The 2014 Ironman World Championship came to a close a little over an hour ago. Midnight in Hawaii is conveniently mid-morning in the UK, allowing me to immediately analyse this year’s results. So how does it compare? 2014 was a return to form following an unusually fast race the year before; splits are largely comparable to previous year’s results, perhaps subtly slower on the bike.
For the most part the medianss from this year’s race fall inline with those from the last ten years of racing in Kona. There are small variation across age groups, but not with a consistent trend or pattern to discuss. The pro athletes show improvements across all their splits, I suspect this is the results of the current qualification system narrowing the field and lowering those averages.
It’s a little easier to pick out details in the distribution of splits. Here the subtle trend towards a slower bike is more easily seen – there appears to be a roughly 5 minute shift towards slower times than in previous years. Swim times also appear to be a touch slower, but the run looks to be on par. Combining the three, the overall distribution is slightly slower this year; it’s not a significant change, but would fit with reports of a choppy swim and windy conditions on the bike.

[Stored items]
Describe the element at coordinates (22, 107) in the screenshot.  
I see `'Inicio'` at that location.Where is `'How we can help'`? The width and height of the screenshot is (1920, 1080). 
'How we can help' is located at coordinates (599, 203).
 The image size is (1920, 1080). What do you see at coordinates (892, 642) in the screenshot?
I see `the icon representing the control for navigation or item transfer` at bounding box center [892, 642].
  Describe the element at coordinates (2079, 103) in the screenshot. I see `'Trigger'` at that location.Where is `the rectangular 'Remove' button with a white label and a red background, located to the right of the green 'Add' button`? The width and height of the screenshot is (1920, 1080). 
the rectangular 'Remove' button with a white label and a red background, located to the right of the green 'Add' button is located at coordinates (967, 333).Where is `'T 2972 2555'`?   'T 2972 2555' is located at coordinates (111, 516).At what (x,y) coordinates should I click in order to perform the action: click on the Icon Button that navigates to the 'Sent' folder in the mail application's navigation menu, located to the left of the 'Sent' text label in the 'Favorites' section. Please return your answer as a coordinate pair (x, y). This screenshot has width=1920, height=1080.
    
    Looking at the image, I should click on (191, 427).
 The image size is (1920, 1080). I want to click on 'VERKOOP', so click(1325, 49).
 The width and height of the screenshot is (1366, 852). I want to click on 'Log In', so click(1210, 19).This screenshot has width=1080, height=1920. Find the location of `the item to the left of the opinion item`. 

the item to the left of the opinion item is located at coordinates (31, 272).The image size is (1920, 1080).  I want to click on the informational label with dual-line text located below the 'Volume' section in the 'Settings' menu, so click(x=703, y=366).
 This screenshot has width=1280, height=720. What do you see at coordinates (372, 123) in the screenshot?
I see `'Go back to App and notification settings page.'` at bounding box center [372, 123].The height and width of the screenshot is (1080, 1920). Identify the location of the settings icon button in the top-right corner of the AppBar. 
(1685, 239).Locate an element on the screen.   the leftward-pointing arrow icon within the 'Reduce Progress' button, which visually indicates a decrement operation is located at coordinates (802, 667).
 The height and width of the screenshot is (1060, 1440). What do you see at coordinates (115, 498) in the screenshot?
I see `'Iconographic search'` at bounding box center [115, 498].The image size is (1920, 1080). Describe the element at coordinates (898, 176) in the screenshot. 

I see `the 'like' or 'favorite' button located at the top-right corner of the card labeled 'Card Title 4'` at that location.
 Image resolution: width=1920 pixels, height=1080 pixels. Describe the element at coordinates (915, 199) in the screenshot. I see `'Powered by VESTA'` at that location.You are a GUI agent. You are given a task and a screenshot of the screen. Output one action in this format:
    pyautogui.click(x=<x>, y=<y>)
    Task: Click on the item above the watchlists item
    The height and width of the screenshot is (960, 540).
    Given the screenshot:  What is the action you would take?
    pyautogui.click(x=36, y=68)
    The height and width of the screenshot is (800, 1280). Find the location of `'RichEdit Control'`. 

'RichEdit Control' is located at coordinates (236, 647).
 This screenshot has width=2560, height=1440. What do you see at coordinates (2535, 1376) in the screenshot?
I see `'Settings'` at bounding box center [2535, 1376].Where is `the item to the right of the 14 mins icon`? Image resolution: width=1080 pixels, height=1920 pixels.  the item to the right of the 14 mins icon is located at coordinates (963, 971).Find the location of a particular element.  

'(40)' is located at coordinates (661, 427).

## YOUR ASSIGNMENT
Write the next few sentences of the analysis of the 2014 Ironman World Championship results, starting after its final sentence. The stored lines have nothing to do with this.

## ANSWER TO THIS PROBLEM
At the very front of the age group race we see results that tend to fall around the average for this race with a few age groups pushing ahead a little. While the overall picture for Kona suggested a slightly slower bike and overall distribution the front runers weren’t hit that hard. No records were set, but solid times were recorded by those on the podium with some pushing ahead of the averages.
In summary, 2014 looks like a typical year of racing in Kona with results comparable to the past. Slightly slower swim and bike times across the field would suggest conditions might have been a little bit tougher than usual, definitely more than in 2013. Overall though, I don’t think the variation was that large – certainly not enough to impact the front age groupers and not enough to make a serious dent in overall age group times.
I’ll likely run some more analysis on these results in the next few days and once my athlete in Kona uploads his data I’ll take a look at a sub-10 race there. For those who want to see a spreadsheet of the full results and splits from the 2014 Ironman World Championship it’s available on my Google Drive.